1. In a proof for the fact that if a finite factor group G/N has 2 elements, then N is a normal subgroup of G, it says:

"For each a in G but not in H, both the left coset aH, and right coset Ha, must consist of all elements in G that are not in H".

Why is this so?

2. For the alternating group A_4, let H be a subgroup of order 6 (the point is to show there's no subgroup of order 6), it says that A_4/H = {H, sH} for some s in A_4 but not in H. Also, (H)(H) = H, (sH)(sH) = H. It then says, a in H implies a^2 in H, and b in sH implies b^2 in H. That is, the square of any element in A_4 must be in H.

Where does the last sentence come from? The line before that says the square of anything in H or sH is in H, so why does it then conclude this is also true for any element of A_4?

3. In an example, it says that (Z_4 x Z_6)/<(2,3)> has order 12 (just use lagrange's theorem), it then concludes that this factor group must be isomorphic to Z_4 x Z_3 or Z_2 x Z_2 x Z_3. (Z_n is the group {0, 1, ..., n-1}.)

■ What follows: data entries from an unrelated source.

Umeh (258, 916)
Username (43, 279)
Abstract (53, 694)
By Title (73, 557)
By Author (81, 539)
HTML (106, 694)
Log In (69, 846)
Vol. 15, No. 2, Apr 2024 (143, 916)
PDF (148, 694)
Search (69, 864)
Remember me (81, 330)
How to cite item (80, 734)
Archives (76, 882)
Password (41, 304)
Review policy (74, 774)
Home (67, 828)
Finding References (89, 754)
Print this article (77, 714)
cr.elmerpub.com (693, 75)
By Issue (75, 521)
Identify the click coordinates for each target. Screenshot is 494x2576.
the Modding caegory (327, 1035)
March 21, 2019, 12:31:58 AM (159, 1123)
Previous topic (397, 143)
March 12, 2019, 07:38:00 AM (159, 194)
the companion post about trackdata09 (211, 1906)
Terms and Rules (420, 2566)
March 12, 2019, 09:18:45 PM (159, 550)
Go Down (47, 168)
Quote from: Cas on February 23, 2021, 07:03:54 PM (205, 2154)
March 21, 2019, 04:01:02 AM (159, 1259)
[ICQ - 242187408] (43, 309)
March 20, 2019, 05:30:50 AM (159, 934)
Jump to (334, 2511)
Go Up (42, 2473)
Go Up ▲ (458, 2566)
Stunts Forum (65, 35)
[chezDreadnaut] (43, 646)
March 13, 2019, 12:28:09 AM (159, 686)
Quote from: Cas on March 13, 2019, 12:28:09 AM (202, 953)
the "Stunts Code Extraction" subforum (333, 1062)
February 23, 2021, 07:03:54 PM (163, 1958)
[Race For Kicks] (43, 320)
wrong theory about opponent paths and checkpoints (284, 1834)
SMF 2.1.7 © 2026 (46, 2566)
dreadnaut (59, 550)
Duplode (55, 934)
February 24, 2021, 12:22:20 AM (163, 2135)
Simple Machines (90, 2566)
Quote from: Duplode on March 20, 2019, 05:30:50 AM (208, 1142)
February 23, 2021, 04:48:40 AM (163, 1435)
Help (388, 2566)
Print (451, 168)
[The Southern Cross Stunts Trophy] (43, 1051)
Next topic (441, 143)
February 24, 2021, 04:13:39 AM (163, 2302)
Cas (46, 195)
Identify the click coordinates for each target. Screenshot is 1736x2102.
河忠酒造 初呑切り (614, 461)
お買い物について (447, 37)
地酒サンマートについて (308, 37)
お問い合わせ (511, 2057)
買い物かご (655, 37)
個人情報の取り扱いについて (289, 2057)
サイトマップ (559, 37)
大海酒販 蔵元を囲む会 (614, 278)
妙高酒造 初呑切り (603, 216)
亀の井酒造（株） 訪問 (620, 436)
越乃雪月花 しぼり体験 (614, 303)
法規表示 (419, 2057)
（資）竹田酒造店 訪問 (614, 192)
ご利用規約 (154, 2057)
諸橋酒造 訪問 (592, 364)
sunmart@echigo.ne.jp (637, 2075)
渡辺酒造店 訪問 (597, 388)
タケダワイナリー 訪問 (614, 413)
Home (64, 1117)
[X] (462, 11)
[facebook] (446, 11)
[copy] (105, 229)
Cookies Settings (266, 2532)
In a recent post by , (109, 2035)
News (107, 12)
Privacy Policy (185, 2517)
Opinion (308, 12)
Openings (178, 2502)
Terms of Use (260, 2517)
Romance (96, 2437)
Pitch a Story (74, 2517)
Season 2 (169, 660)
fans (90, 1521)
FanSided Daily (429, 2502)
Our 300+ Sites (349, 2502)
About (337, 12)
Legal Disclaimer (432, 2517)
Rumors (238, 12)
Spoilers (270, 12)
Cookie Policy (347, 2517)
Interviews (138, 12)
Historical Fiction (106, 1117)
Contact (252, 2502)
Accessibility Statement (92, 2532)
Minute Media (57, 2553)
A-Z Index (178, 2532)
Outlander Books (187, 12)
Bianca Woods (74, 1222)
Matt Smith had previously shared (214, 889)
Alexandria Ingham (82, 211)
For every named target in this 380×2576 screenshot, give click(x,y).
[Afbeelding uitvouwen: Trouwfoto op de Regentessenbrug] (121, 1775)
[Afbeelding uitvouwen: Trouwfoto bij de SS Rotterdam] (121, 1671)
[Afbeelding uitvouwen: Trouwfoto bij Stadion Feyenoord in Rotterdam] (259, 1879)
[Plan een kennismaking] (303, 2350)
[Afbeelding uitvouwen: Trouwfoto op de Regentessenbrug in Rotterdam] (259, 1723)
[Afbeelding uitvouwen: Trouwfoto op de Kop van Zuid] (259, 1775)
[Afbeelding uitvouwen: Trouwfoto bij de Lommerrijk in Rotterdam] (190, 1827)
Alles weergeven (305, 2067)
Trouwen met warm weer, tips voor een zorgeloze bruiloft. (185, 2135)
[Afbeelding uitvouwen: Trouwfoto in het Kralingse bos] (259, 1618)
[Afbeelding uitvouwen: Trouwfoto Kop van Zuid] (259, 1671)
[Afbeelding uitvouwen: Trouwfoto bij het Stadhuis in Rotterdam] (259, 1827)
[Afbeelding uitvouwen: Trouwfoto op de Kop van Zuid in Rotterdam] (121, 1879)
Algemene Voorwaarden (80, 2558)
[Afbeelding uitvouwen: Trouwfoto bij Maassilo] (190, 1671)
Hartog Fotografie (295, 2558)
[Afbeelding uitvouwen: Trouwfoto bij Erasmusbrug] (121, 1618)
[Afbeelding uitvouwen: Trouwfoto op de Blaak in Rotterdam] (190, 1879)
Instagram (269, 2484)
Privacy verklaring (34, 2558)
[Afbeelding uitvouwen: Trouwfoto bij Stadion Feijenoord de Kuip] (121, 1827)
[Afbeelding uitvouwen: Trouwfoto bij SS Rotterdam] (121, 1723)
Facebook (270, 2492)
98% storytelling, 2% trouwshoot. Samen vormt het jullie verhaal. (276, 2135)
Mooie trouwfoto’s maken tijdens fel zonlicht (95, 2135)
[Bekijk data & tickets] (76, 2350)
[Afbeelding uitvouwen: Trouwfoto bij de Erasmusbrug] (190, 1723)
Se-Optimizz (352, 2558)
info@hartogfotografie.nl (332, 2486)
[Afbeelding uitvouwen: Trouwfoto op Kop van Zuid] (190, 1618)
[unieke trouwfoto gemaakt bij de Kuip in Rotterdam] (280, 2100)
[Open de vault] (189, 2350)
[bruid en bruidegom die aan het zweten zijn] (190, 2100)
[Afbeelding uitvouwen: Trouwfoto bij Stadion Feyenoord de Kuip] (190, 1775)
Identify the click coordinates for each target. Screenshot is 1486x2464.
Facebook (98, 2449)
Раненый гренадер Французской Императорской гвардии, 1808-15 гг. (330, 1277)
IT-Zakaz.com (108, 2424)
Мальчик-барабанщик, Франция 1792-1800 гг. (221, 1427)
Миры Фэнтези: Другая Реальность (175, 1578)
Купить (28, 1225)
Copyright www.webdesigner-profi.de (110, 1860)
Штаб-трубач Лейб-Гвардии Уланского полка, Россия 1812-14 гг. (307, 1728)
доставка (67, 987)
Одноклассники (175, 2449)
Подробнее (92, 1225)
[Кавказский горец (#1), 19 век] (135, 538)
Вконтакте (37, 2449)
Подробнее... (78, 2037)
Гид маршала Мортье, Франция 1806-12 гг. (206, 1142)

I think it used the fundamental theorem of finitely generated abelian groups here. But that would require (Z_4 x Z_6)/<(2,3)> to be finitely generated. Is there any obvious way to see this? (It is obviously abelian).

We can see that (Z_4 x Z_6) = <(1,0) , (0,1)> so is finitely generated, but is there a theorem that says if G is finitely generated then so is its factor group G/N? (My textbook has a theorem that if G is cyclic then G/N is cyclic, but (Z_4 x Z_6) is not cyclic.) Or is every finite group finitely generated?